DUŻA SCENA

Świat show-biznesu na wyciągnięcie ręki – plotki, zdjęcia i ekskluzywne relacje

Afera wokół zbiórki Agnieszki Rylik

prokuratura stawia zarzuty, poszkodowani domagają się sprawiedliwości

Obraz Obraz  

Była mistrzyni świata w boksie i kick-boxingu, Agnieszka Rylik, na początku roku wyznała, że zmaga się z poważnymi problemami zdrowotnymi oraz osobistymi. W odpowiedzi na jej apel ruszyła zbiórka charytatywna, na której konto wpłynęło ponad 444 tys. złotych. Teraz jednak na jaw wychodzą fakty, które stawiają całą sytuację w nowym świetle. 

Problemy zdrowotne i dramatyczne wyznanie

 

W dniu swoich 51. urodzin Rylik podzieliła się w mediach społecznościowych historią swoich trudności. Opisała problemy z kręgosłupem, depresję po stracie partnera oraz trudności finansowe – brak mieszkania i ubezpieczenia.

"Zostałam sama i prawie przestałam chodzić. Myślałam, że zawsze sobie poradzę, ale zwyrodnienia kręgosłupa sprawiły, że zaczęły drętwieć mi nogi. Nie mogłam chodzić, ani stać dłużej niż kilka minut. Ból był nie do zniesienia"

– pisała.

Sportowa kariera Rylik odcisnęła piętno na jej zdrowiu. Przeszła liczne operacje – m.in. kolana, barków i obojczyka. Choć wiele osób współczuło jej sytuacji, pojawiały się też głosy krytyki. Niektórzy internauci podawali w wątpliwość, dlaczego aktywna medialnie osoba nie jest w stanie znaleźć pracy oraz czemu nie miała ubezpieczenia zdrowotnego.

Nowe fakty: zarzuty oszustwa i poszkodowani wierzyciele

 

Dziennikarka Polsatu Małgorzata Pietkiewicz ujawniła, że problemy finansowe Rylik mogą mieć głębsze podłoże. Według śledczych była sportsmenka ma poważne długi, a prokuratura postawiła jej aż 12 zarzutów oszustwa.

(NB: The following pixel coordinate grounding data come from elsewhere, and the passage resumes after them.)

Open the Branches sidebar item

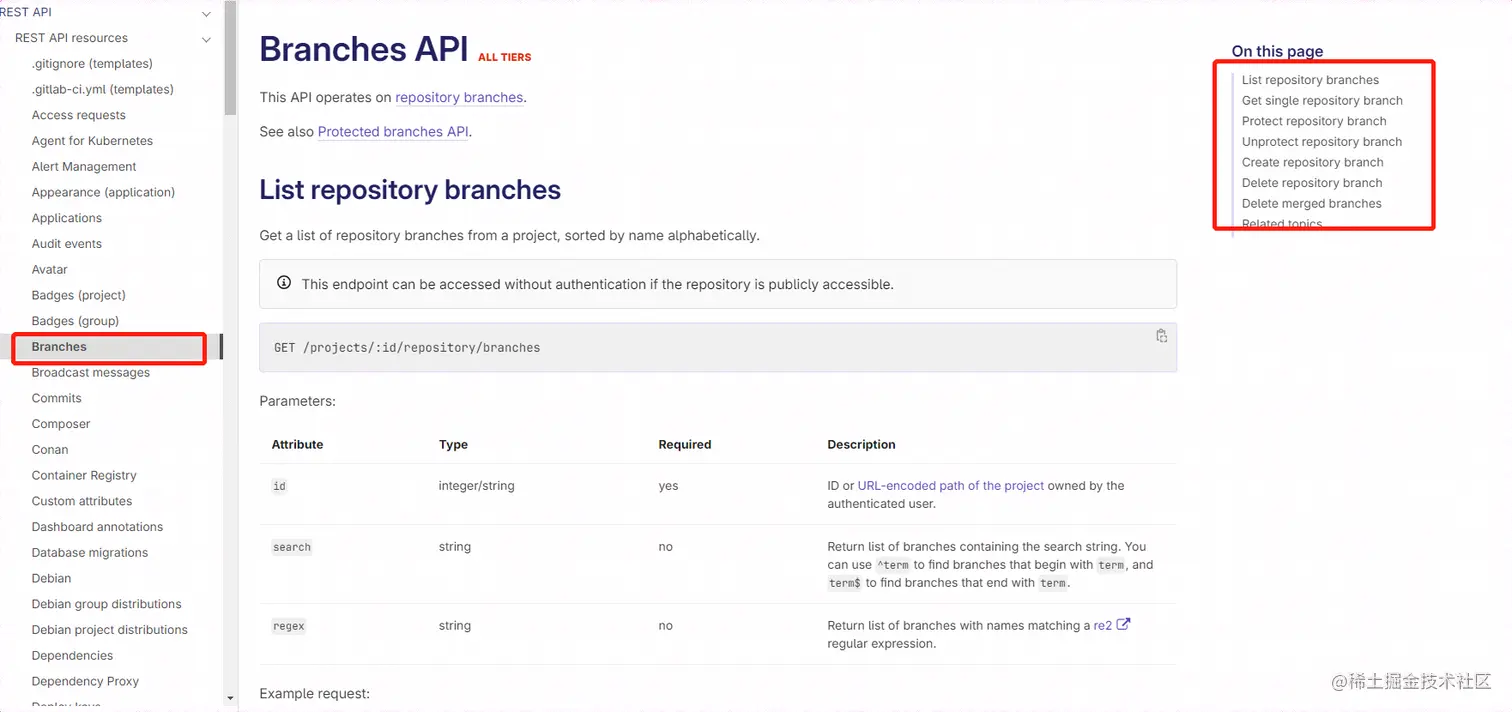click(x=59, y=347)
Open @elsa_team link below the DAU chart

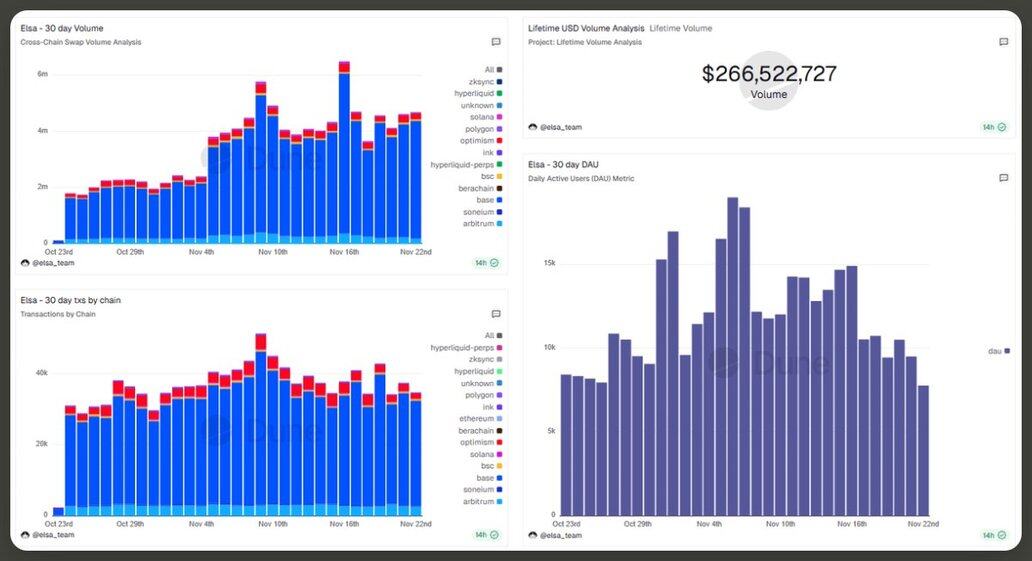561,535
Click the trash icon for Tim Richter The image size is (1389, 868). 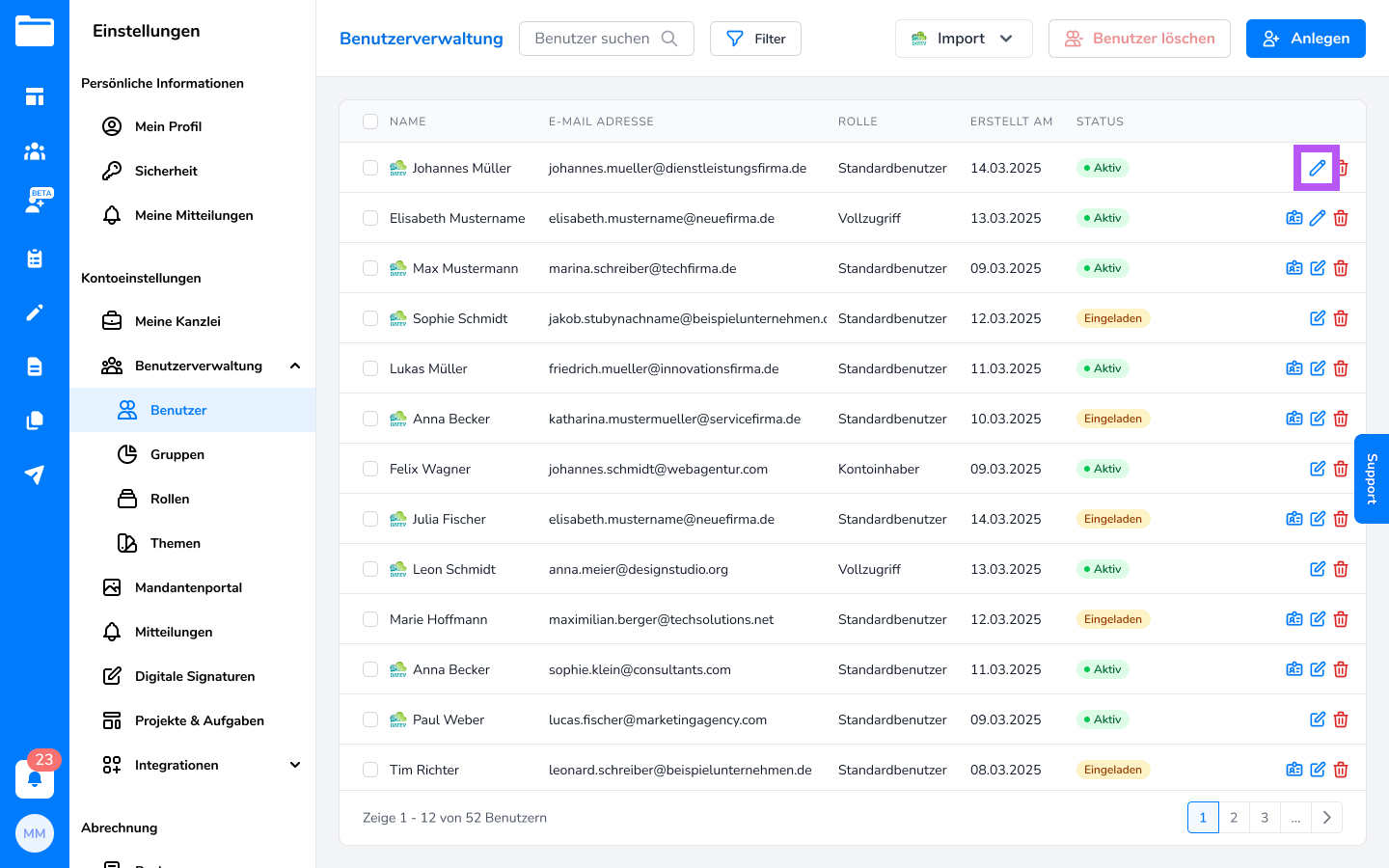1341,770
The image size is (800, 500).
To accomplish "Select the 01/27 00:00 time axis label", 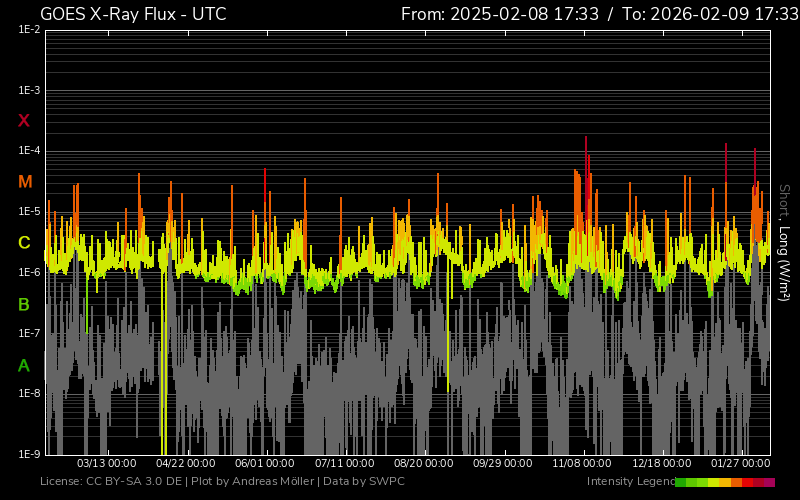I will point(740,464).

"Mamy do czynienia z zarzutami dotyczącymi doprowadzenia do niekorzystnego rozporządzania mieniem po uprzednim wprowadzeniu w błąd. Grozi za to od 6 miesięcy do 8 lat więzienia"

– poinformował prokurator Piotr Antoni Skiba.

Ofiarą Rylik miała paść m.in. kobieta, która straciła dom w pożarze i zmagała się z chorobą onkologiczną.

"Błagałam o zwrot pieniędzy. Gdy przyszedł moment diagnozy raka, nie prosiłam o pomoc – chciałam tylko odzyskać to, co mi należne. Nigdy nie odpowiedziała"

– relacjonuje pani Anna.

Inna poszkodowana, pani Eliza, zgłosiła sprawę na policję natychmiast po ogłoszeniu zbiórki.

"Wiedziałam, że Agnieszka od lat unika spłaty długów. Gdy zobaczyłam zbiórkę na 500 tys. zł, natychmiast poinformowałam policję"

– mówi.

Co na to Agnieszka Rylik?

 

Była pięściarka nie zaprzecza, że ma długi, choć twierdzi, że ich wysokość jest kwestią sporną. Na Instagramie zamieściła oświadczenie, w którym zapowiada, że odniesie się do sprawy po konsultacji z prawnikiem.

"Nie miałam okazji zapoznać się z pełną treścią materiału 'Interwencji'. Po dokładnej analizie wraz z moim pełnomocnikiem, przedstawię pełne stanowisko"

– napisała.

Póki co, pieniądze ze zbiórki pozostają poza zasięgiem komornika, ponieważ formalnie zostały zgromadzone przez organizację, a nie przez samą Rylik.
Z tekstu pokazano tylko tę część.